К тому времени, когда мы три раза просмотрели его собрание касловских фильмов, я пришел к неутешительному выводу. Зипу толком нечего было рассказать о человеке, которым он так восхищался. Касл явно очаровал Зипа своим харизматическим обаянием. Но это обаяние складывалось в том числе и из умолчаний, облекавших Касла некоей таинственностью. Например, Зип почти ничего не знал о работе Касла на «УФА». «Тайна за семью печатями, – не раз говорил мне Зип, когда я спрашивал о первых творческих шагах Касла, – Он об этом никогда не говорил». Но и голливудские годы, когда они тесно сотрудничали, в воспоминаниях Зипа изобиловали белыми пятнами, особенно в том, что касалось довольно длительных периодов в тридцатые годы, когда Касл уезжал в Европу, пытаясь собрать там денег для независимых постановок.
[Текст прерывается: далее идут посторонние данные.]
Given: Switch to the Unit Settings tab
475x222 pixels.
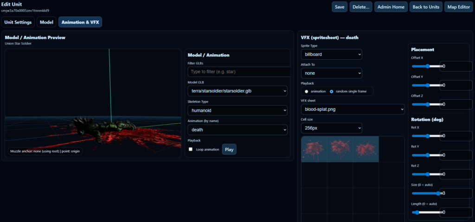Looking at the screenshot, I should pyautogui.click(x=18, y=22).
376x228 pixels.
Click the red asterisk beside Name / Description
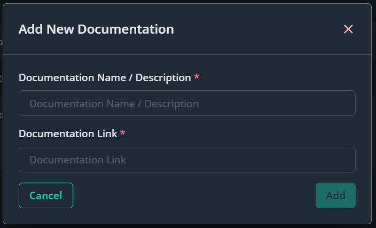pos(197,77)
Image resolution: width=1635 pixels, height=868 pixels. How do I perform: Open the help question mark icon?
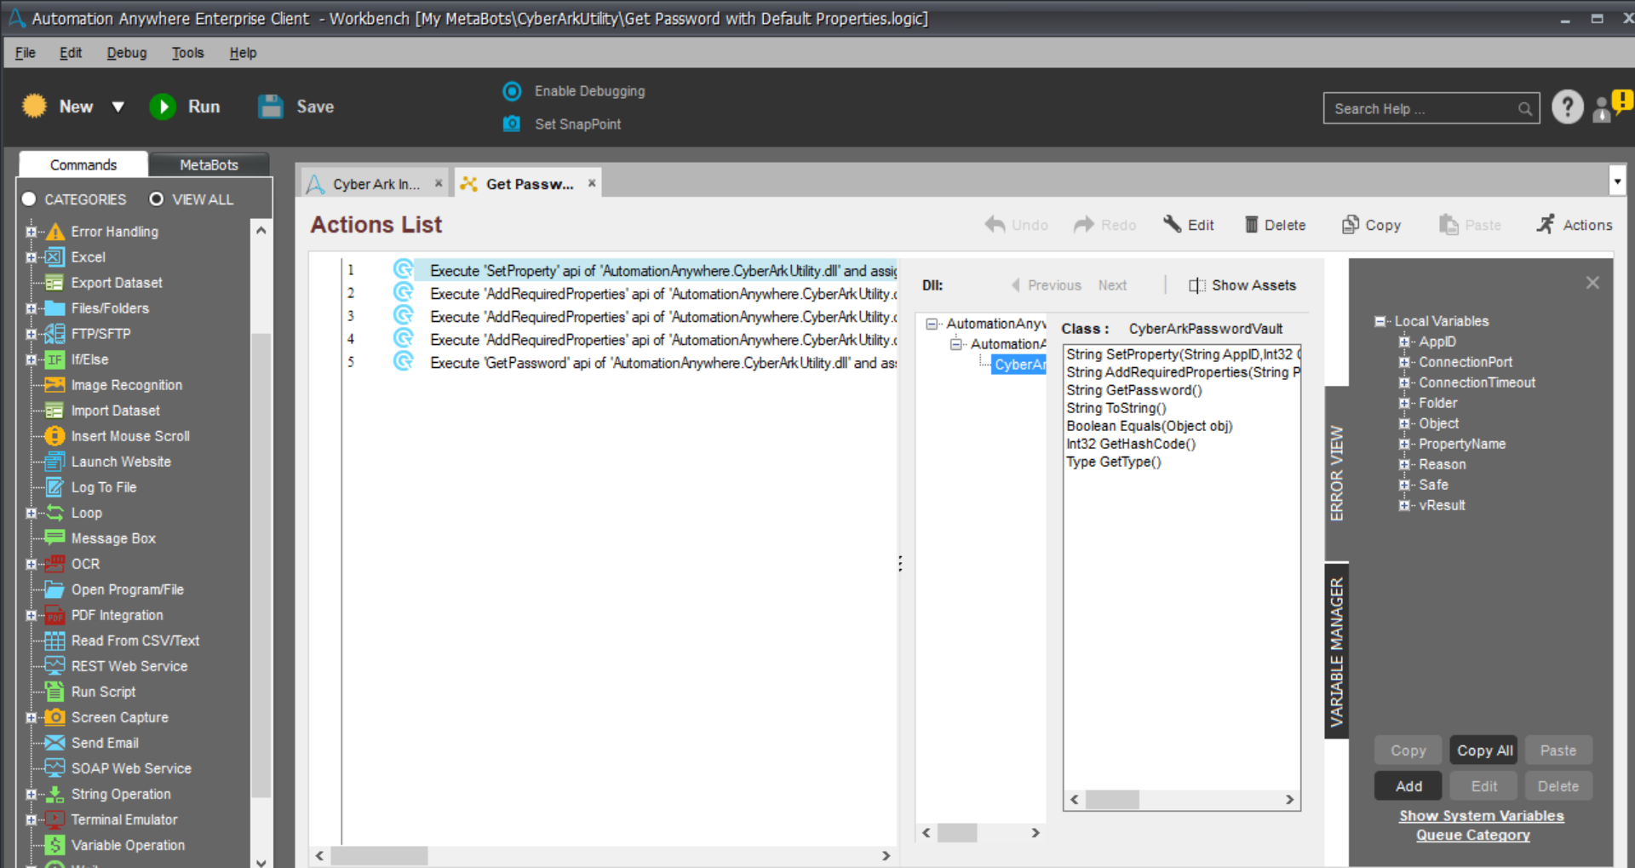point(1567,107)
Зип сопровождал его туда только один раз. В ту поездку (Зип говорил, что она состоялась летом 1938 года) даже велись какие-то съемки – во Франции, Дании и Швейцарии. Вот когда он пытался восстановить в памяти подробности того путешествия, и всплыли еще раз «сироты».
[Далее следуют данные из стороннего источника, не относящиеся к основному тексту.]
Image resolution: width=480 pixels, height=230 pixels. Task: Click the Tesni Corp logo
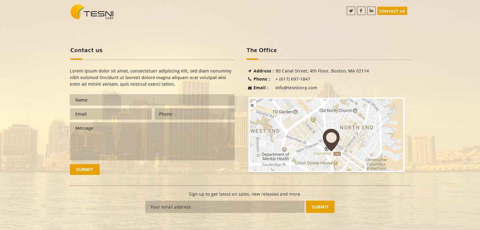[x=92, y=12]
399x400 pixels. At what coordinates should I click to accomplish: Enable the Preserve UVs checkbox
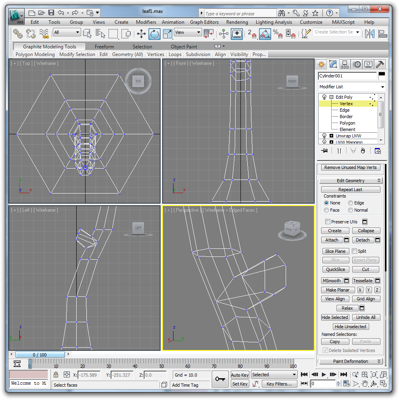click(328, 222)
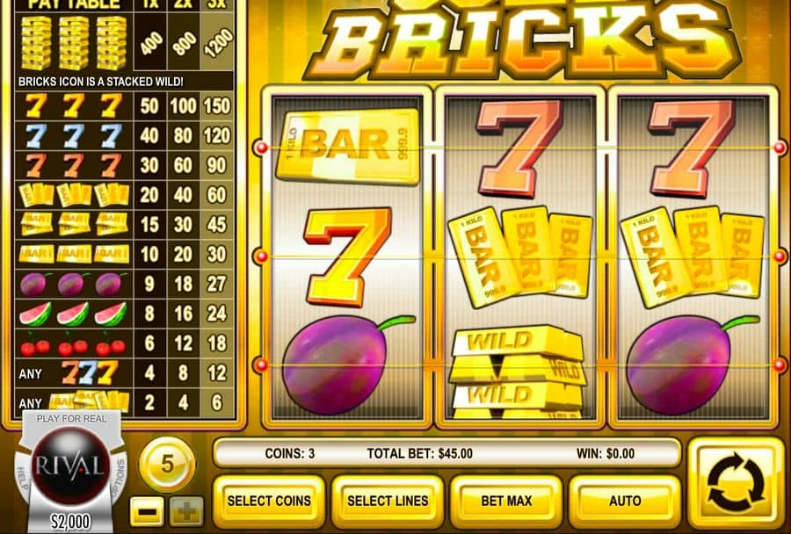Spin the reels with the circular arrow button
This screenshot has height=534, width=791.
[x=736, y=483]
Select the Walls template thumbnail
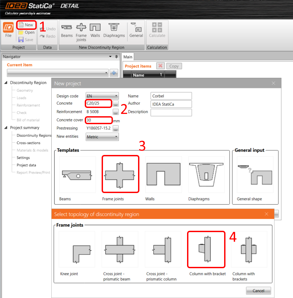The image size is (293, 298). (x=164, y=174)
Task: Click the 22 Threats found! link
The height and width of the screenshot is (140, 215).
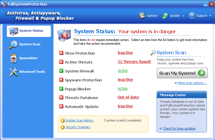Action: [134, 62]
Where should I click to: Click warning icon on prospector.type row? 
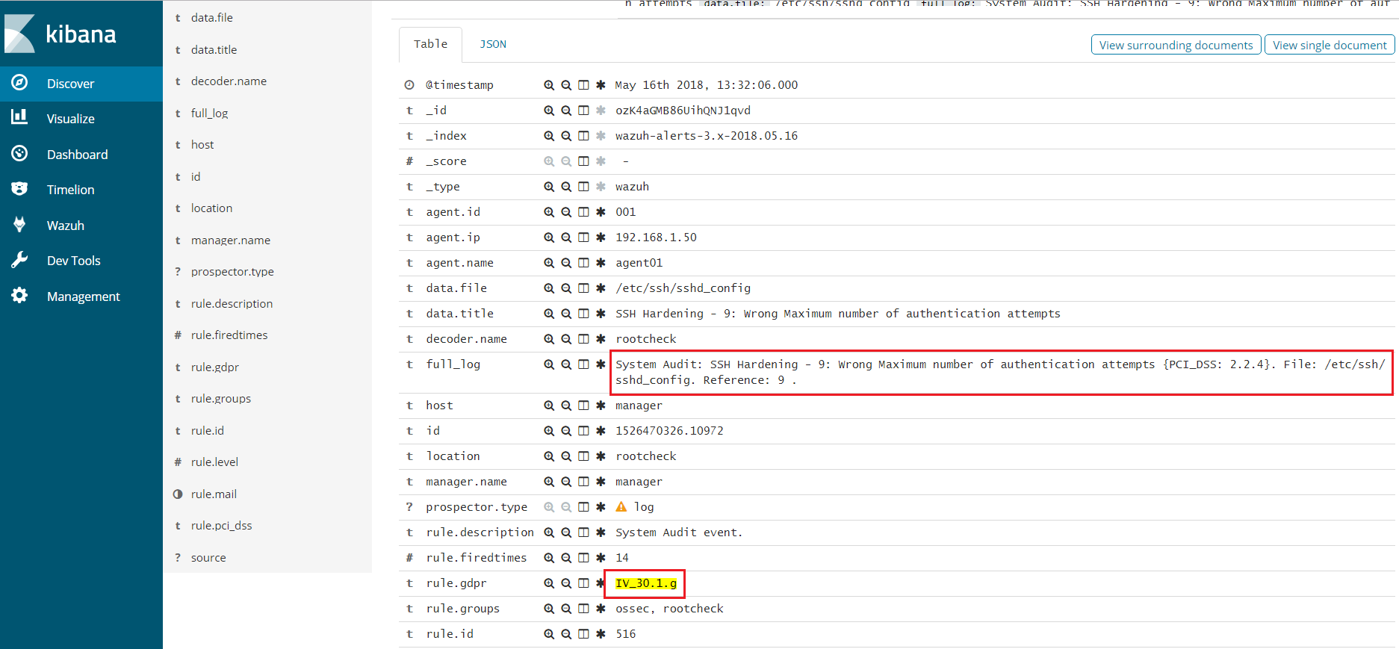click(621, 507)
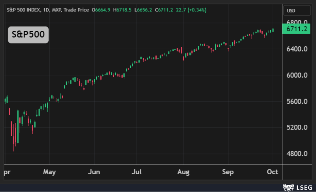Select the Sep label on time axis
Viewport: 316px width, 192px height.
228,172
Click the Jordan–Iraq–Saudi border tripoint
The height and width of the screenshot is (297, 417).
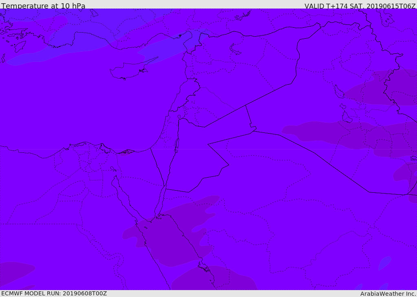coord(253,130)
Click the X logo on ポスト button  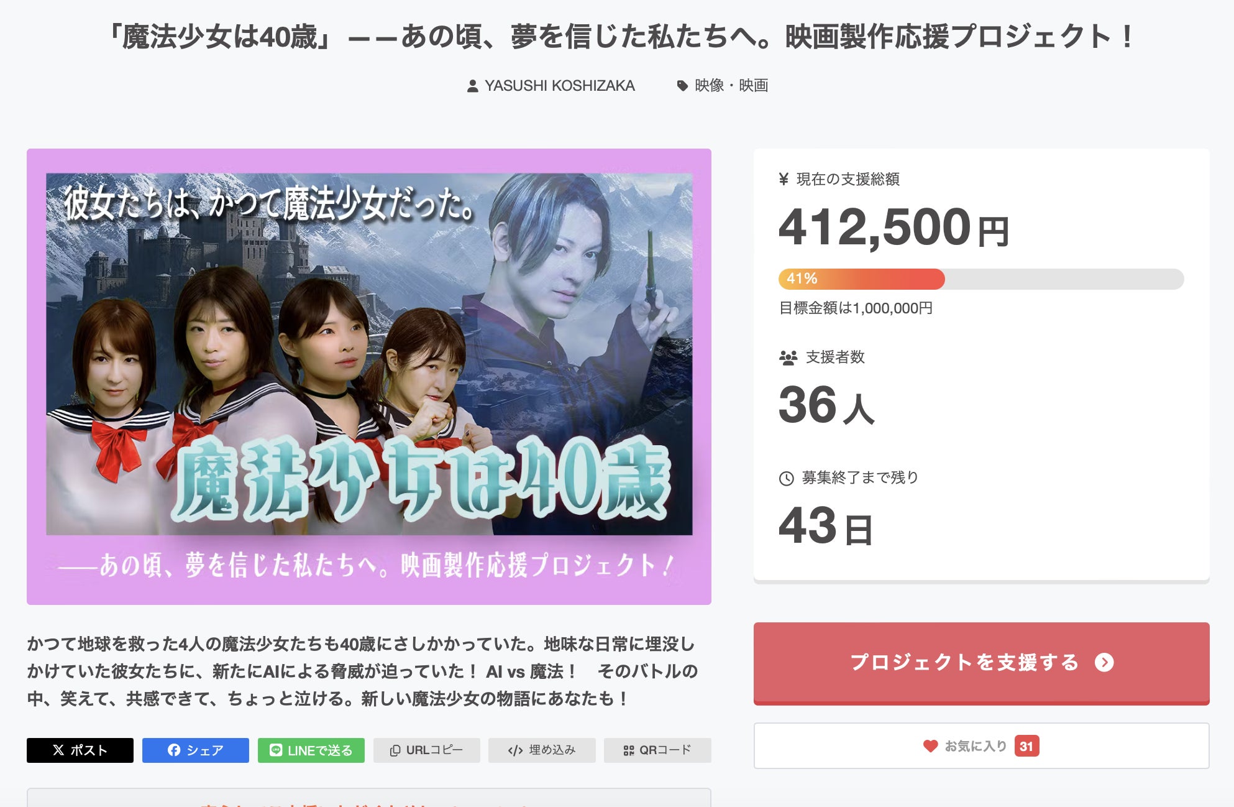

– Похоже, сироты были для Касла большой проблемой, – обронил я так, словно мы уже не раз говорили на эту тему.
– Уж не сомневайся, – Зип чуть ли не плевался от ненависти. – В особенности эта дамочка Пуль-цик. Она нам все планы изгадила, старая сволочь!
– Она ведь тоже была одной из сирот, да?
– Ну да. Самой важной из сирот. Макс ее даже боялся. Он ее ненавидел. И я тоже. Знаешь, как она меня называла?
– Но мне казалось, она помогла Каслу в начале карьеры.
– Помогла. Она была ему вроде как спонсор, когда он пришел туда мальчишкой. Но уж если эти сироты вцепились в тебя, то ни за что не отпустят. Понимаешь, ей не нравилось, если Макс снимал кино сам по себе, и сироты не могли им распоряжаться по своей воле.
– Но как же они могли влиять на его работу из Европы?
– Они же были не только в Европе, – ответил он, давая мне понять, что я задал дурацкий вопрос. – Они были здесь – на всех студиях. Вот как эти чертовы близняшки.
– Близняшки?
– Рейнкинги, Рейнкинги. Они у Макса делали весь монтаж. Вот тогда-то они и вставляли все эти трюки. Понимаешь, они всё знали о фликере{172}.
– О фликере?
– Ну да. Поэтому-то фильмы Макса так хороши. Из-за фликера. Они знали, как им правильно пользоваться. Рейнкинги и он.
– Фликер? – Я недоуменно почесал затылок, – Значит, это был один из трюков.
– Эх, ты, голова! – Моя непроходимая глупость выводила его из себя, – С помощью фликера трюки-то как раз и получались. Сначала нужно овладеть фликером, понял? А тогда уже можно вставлять любые трюки.
– Ясно-ясно, – сказал я, ничего не понимая, – Значит, фликер – это…
– Что – это?
– Я как бы вопрос задаю… Что такое фликер?
Зип внезапно замолчал, словно решил нажать на тормоза в мозгу.
– Так я тебе и сказал, – ответил он, возвращаясь к своему тону крутого непробиваемого всезнайки.
Теперь я почти не сомневаюсь, что все его выраженьица вроде «так я тебе и сказал» прикрывали его собственное невежество. А когда у него не находилось ответов, он становился желчным.
– А как у вас складывались отношения с Рейнкингами?
– Жуть! Они на меня смотрели так, будто я полное дерьмо, вот как. Надутая немчура, чтоб им пусто было! Они меня называли «механик». Можешь себе представить – механик! Ты представляешь?! Монтаж – вот это искусство, понял? Так они про себя думали. А тот, кто для них снимает, – механик. Они все делали, чтобы меня выжить. А Макс – он бы меня допустил к монтажу. Но только не эти – не Рейнкинги.
– Вы говорите, что они были близнецами. Два брата?
– Один был мужчина. Хайнци его звали. А кто другой – один Господь знает. Франци. Но я-то их называл Ганс и Фриц.
– Вы не знаете, был второй мужчиной или женщиной?